As to the reasoning in paragraphs 79 and 84: if the applicant had complained only about physical violence inflicted by his interrogators, the very fact that the medical report dated 4 April 1996 (paragraph 32) made it clear that the applicant presented “injuries caused by hitting with hard objects which could have taken place 15 to 30 days before the medical examination” would have reversed the burden of proof. The Government would have had to establish satisfactorily that the applicant ’ s injuries were caused otherwise than – entirely, mainly, or partly – by the treatment he underwent while in custody ( Ribitsch v. Austria , judgment of 4 December 1995, Series A no. 336, § 34). The applicant, however, complained about the fact that he had been beaten by his interrogators and by inmates. That makes the case a little more complicated, since – as far as violence by inmates is concerned – in my opinion the Government cannot be blamed for all such acts. As regards their responsibility for violence by inmates, it should in my opinion be established that either the authorities were aware of such violence but did nothing to prevent or immediately stop it (or worse, encouraged it) or that the prison conditions and/or the medical condition of the applicant were such that violence by inmates was in the specific circumstances of the case foreseeable, or that the authorities, having been properly warned, did not take the necessary steps to prevent further violence from occurring. In this specific case it is clear that the applicant ’ s wife lodged a complaint on 16 February 1996 (paragraph 29).
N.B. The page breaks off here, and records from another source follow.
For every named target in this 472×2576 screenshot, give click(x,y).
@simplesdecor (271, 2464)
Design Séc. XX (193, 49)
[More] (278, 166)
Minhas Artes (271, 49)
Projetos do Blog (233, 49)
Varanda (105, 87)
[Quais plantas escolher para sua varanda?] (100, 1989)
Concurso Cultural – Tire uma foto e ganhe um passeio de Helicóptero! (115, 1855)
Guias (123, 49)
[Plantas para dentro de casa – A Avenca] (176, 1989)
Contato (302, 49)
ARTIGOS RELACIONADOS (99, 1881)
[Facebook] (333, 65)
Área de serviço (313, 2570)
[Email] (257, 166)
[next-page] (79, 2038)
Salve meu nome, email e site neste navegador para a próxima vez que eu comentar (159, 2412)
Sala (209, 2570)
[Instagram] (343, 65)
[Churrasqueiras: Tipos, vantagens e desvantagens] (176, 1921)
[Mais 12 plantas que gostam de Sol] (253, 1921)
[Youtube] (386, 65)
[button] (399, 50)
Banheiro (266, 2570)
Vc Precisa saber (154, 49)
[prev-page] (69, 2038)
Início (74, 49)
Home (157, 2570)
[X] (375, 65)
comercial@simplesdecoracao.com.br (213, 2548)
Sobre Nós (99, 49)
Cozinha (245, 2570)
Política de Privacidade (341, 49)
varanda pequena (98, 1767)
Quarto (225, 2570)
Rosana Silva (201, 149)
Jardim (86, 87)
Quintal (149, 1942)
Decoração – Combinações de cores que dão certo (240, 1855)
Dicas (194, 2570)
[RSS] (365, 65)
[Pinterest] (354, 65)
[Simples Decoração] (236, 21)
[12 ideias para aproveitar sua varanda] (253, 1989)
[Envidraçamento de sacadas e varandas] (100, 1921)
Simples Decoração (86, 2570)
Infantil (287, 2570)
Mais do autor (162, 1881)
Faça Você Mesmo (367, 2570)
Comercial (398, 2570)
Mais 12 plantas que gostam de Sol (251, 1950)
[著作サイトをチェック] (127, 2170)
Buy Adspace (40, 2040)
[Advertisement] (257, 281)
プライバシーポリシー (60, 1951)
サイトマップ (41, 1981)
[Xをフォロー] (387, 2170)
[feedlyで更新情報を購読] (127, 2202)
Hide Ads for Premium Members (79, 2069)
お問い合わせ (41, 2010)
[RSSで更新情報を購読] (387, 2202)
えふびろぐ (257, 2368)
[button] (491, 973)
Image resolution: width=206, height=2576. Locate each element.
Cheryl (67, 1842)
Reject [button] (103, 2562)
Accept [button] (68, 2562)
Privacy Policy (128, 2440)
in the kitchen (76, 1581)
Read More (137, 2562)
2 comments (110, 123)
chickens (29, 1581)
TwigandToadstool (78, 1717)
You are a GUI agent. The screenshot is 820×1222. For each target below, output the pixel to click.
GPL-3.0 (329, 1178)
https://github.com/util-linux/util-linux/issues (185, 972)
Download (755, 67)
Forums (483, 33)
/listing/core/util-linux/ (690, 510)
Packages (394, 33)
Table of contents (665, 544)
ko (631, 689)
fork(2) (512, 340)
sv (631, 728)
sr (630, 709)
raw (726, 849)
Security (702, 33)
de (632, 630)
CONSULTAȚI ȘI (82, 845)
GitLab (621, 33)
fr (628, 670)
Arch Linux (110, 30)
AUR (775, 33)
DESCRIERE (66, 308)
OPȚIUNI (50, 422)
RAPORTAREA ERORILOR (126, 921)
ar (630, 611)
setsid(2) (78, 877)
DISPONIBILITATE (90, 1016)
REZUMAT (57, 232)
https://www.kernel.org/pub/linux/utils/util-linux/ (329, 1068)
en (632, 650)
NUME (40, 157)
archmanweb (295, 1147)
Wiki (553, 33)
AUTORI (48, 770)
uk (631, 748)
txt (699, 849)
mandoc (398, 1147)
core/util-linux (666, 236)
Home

The injuries indicated in the above-mentioned report must have been sustained after that date. The judgment thus makes it clear that the national authorities cannot hide behind the fact that they investigated the allegations and that the interrogators cannot be blamed. Since they were properly warned as of 16 February 1996, the reversal of the burden of proof remained in place, in respect of the violence inflicted by inmates as well.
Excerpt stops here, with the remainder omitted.